* TO DO:
Can you rewrite the OpenVid dataset excerpt, starting at the words "View on Hugging" and stopping after "video embeddings, and rich metadata.", with "rich metadata" renamed to "detailed metadata"?

* EXCERPT:
== == ==
Use this file to discover all available pages before exploring further.

https://mintcdn.com/lancedb-bcbb4faf/6L0IRVkfdlgMU1Pw/static/assets/logo/huggingface-logo.svg?fit=max&auto=format&n=6L0IRVkfdlgMU1Pw&q=85&s=da940a105a40440f0cd1224d3fa4ae52

View on Hugging Face

Source dataset card and downloadable files for lance-format/openvid-lance.
Lance format version of the OpenVid dataset with 937,957 high-quality videos stored with inline video blobs, embeddings, and rich metadata. Key Features: The dataset is stored in lance format with inline video blobs, video embeddings, and rich metadata.
  • Videos stored inline as blobs - No external files to manage
  • Efficient column access - Load metadata without touching video data
  • Prebuilt indices available - IVF_PQ index for similarity search, FTS index on captions
  • Fast random access - Read any video instantly by index
  • HuggingFace integration - Load directly from the Hub

Load lance dataset using datasets.load_dataset

import datasets

hf_ds = datasets.load_dataset(
    "lance-format/openvid-lance",
    split="train",
    streaming=True,
)
# Take first three rows and print captions
for row in hf_ds.take(3):
    print(row["caption"])
You can also load lance datasets from HF hub using native API when you want blob bytes or advanced indexing while still pointing at the same dataset on the Hub:
import lance

lance_ds = lance.dataset("hf://datasets/lance-format/openvid-lance/data/train.lance")
== == ==
* Extracted data entries:
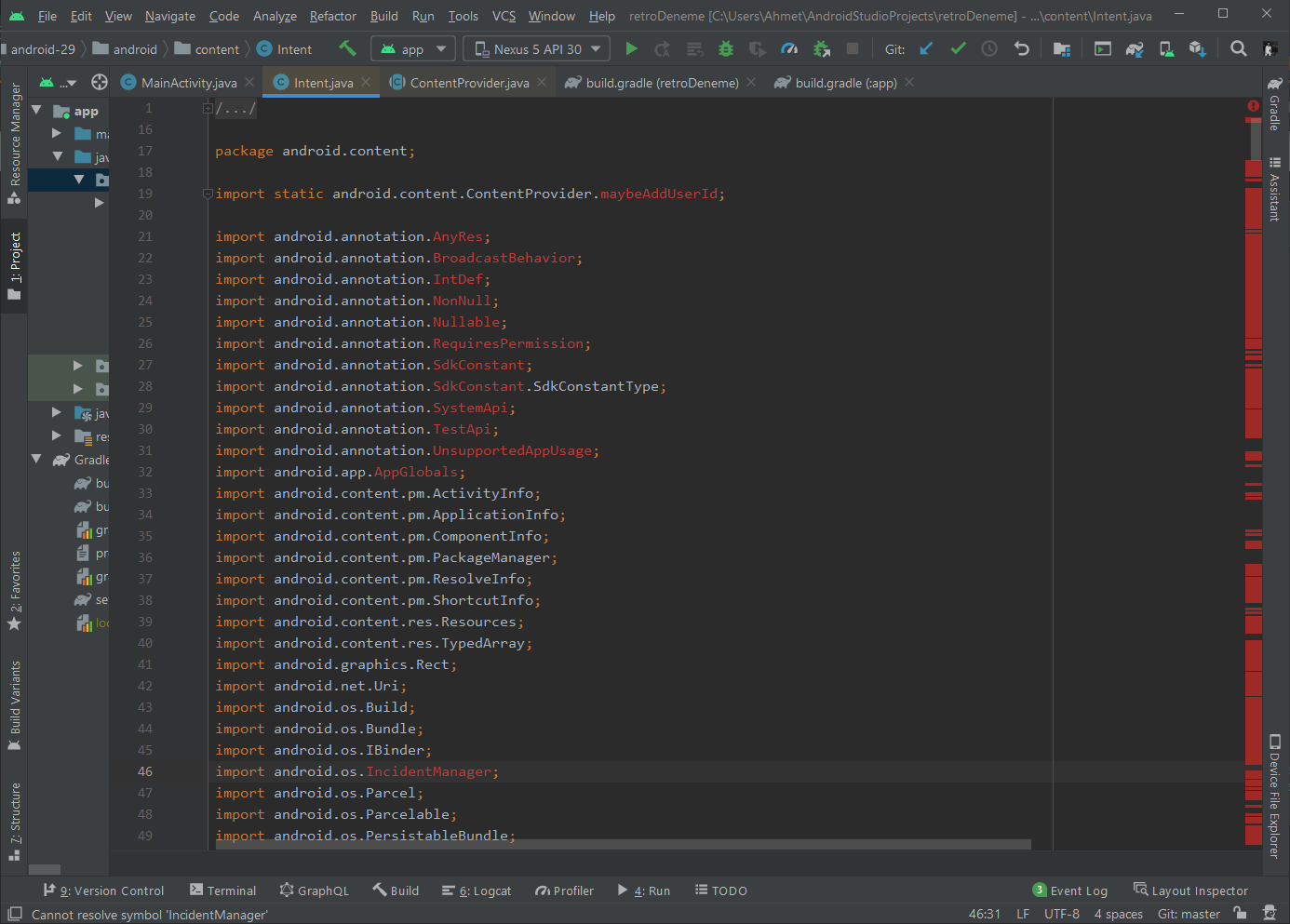Click Sync Project with Gradle Files icon
The width and height of the screenshot is (1290, 924).
[1135, 49]
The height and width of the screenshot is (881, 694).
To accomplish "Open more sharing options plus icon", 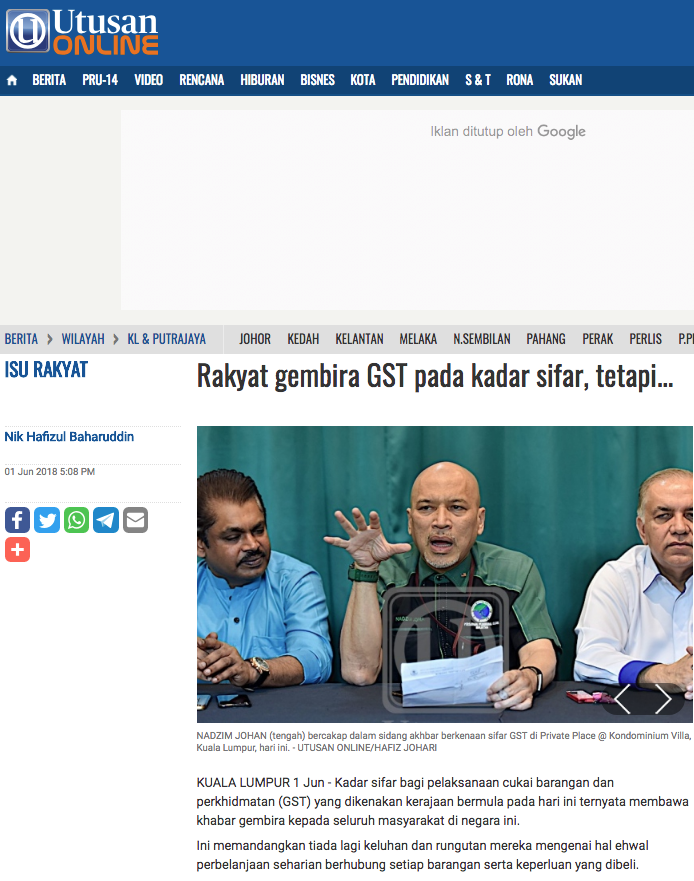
== == ==
* ANSWER IN FULL:
View on Hugging Face

Source dataset card and downloadable files for lance-format/openvid-lance.
Lance format version of the OpenVid dataset with 937,957 high-quality videos stored with inline video blobs, embeddings, and detailed metadata. Key Features: The dataset is stored in lance format with inline video blobs, video embeddings, and detailed metadata.